All of the material must be duplicated exactly, line by line.

== Segment start ==

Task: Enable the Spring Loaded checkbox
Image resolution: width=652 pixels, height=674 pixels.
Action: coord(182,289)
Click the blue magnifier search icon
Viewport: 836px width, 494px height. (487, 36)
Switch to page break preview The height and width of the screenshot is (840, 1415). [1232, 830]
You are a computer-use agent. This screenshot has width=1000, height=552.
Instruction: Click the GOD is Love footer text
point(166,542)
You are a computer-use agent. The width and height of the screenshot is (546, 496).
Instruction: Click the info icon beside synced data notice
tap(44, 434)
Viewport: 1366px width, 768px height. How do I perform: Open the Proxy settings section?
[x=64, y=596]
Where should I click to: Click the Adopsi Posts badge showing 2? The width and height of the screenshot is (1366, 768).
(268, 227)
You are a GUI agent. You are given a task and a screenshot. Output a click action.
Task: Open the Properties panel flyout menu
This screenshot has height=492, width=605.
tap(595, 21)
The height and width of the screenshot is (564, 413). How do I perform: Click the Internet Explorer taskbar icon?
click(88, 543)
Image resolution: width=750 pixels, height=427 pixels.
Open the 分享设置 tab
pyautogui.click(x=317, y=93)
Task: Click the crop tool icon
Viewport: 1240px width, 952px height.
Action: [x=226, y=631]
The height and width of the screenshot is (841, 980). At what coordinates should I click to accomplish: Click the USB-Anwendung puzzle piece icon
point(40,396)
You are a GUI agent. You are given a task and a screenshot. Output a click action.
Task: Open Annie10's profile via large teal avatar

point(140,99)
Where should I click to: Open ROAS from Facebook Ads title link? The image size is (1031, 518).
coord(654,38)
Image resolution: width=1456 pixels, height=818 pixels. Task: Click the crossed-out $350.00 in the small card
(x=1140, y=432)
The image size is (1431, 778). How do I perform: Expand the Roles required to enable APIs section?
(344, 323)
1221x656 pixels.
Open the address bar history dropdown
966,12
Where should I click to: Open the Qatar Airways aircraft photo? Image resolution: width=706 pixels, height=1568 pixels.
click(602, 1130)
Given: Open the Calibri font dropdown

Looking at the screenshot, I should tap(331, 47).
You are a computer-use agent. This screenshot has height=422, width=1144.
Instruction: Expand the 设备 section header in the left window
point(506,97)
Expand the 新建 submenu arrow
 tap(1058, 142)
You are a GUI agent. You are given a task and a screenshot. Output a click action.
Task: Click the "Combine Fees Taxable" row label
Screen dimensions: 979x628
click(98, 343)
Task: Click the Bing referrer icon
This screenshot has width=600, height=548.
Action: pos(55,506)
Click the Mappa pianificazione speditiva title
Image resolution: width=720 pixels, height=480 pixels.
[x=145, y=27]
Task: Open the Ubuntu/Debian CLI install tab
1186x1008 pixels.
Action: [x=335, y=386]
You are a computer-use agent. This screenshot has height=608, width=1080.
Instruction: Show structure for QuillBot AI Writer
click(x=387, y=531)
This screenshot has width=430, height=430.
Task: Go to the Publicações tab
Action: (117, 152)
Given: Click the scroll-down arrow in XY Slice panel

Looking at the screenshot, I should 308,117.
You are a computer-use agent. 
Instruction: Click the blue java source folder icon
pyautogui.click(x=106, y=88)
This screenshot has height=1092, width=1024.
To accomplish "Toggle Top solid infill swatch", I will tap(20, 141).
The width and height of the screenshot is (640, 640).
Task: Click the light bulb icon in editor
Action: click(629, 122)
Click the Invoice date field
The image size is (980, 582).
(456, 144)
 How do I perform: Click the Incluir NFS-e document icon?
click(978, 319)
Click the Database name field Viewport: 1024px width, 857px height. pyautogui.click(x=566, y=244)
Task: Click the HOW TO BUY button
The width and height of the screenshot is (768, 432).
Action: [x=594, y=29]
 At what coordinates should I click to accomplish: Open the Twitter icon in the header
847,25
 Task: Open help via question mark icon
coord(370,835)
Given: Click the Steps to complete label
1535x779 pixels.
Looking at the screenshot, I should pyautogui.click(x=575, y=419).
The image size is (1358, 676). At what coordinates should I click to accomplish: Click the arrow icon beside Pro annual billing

== Segment end ==

▶ **Answer for the task**:
Task: Enable the Spring Loaded checkbox
Image resolution: width=652 pixels, height=674 pixels.
Action: coord(182,289)
Click the blue magnifier search icon
Viewport: 836px width, 494px height. (487, 36)
Switch to page break preview The height and width of the screenshot is (840, 1415). [1232, 830]
You are a computer-use agent. This screenshot has width=1000, height=552.
Instruction: Click the GOD is Love footer text
point(166,542)
You are a computer-use agent. The width and height of the screenshot is (546, 496).
Instruction: Click the info icon beside synced data notice
tap(44, 434)
Viewport: 1366px width, 768px height. How do I perform: Open the Proxy settings section?
[x=64, y=596]
Where should I click to: Click the Adopsi Posts badge showing 2? The width and height of the screenshot is (1366, 768).
(268, 227)
You are a GUI agent. You are given a task and a screenshot. Output a click action.
Task: Open the Properties panel flyout menu
This screenshot has height=492, width=605.
tap(595, 21)
The height and width of the screenshot is (564, 413). How do I perform: Click the Internet Explorer taskbar icon?
click(88, 543)
Image resolution: width=750 pixels, height=427 pixels.
Open the 分享设置 tab
pyautogui.click(x=317, y=93)
Task: Click the crop tool icon
Viewport: 1240px width, 952px height.
Action: [x=226, y=631]
The height and width of the screenshot is (841, 980). At what coordinates should I click to accomplish: Click the USB-Anwendung puzzle piece icon
point(40,396)
You are a GUI agent. You are given a task and a screenshot. Output a click action.
Task: Open Annie10's profile via large teal avatar

point(140,99)
Where should I click to: Open ROAS from Facebook Ads title link? The image size is (1031, 518).
coord(654,38)
Image resolution: width=1456 pixels, height=818 pixels. Task: Click the crossed-out $350.00 in the small card
(x=1140, y=432)
The image size is (1431, 778). How do I perform: Expand the Roles required to enable APIs section?
(344, 323)
1221x656 pixels.
Open the address bar history dropdown
966,12
Where should I click to: Open the Qatar Airways aircraft photo? Image resolution: width=706 pixels, height=1568 pixels.
click(602, 1130)
Given: Open the Calibri font dropdown

Looking at the screenshot, I should tap(331, 47).
You are a computer-use agent. This screenshot has height=422, width=1144.
Instruction: Expand the 设备 section header in the left window
point(506,97)
Expand the 新建 submenu arrow
 tap(1058, 142)
You are a GUI agent. You are given a task and a screenshot. Output a click action.
Task: Click the "Combine Fees Taxable" row label
Screen dimensions: 979x628
click(98, 343)
Task: Click the Bing referrer icon
This screenshot has width=600, height=548.
Action: pos(55,506)
Click the Mappa pianificazione speditiva title
Image resolution: width=720 pixels, height=480 pixels.
[x=145, y=27]
Task: Open the Ubuntu/Debian CLI install tab
1186x1008 pixels.
Action: [x=335, y=386]
You are a computer-use agent. This screenshot has height=608, width=1080.
Instruction: Show structure for QuillBot AI Writer
click(x=387, y=531)
This screenshot has width=430, height=430.
Task: Go to the Publicações tab
Action: (117, 152)
Given: Click the scroll-down arrow in XY Slice panel

Looking at the screenshot, I should 308,117.
You are a computer-use agent. 
Instruction: Click the blue java source folder icon
pyautogui.click(x=106, y=88)
This screenshot has height=1092, width=1024.
To accomplish "Toggle Top solid infill swatch", I will tap(20, 141).
The width and height of the screenshot is (640, 640).
Task: Click the light bulb icon in editor
Action: click(629, 122)
Click the Invoice date field
The image size is (980, 582).
(456, 144)
 How do I perform: Click the Incluir NFS-e document icon?
click(978, 319)
Click the Database name field Viewport: 1024px width, 857px height. pyautogui.click(x=566, y=244)
Task: Click the HOW TO BUY button
The width and height of the screenshot is (768, 432).
Action: [x=594, y=29]
 At what coordinates should I click to accomplish: Open the Twitter icon in the header
847,25
 Task: Open help via question mark icon
coord(370,835)
Given: Click the Steps to complete label
1535x779 pixels.
Looking at the screenshot, I should pyautogui.click(x=575, y=419).
The image size is (1358, 676). At what coordinates should I click to accomplish: Click the arrow icon beside Pro annual billing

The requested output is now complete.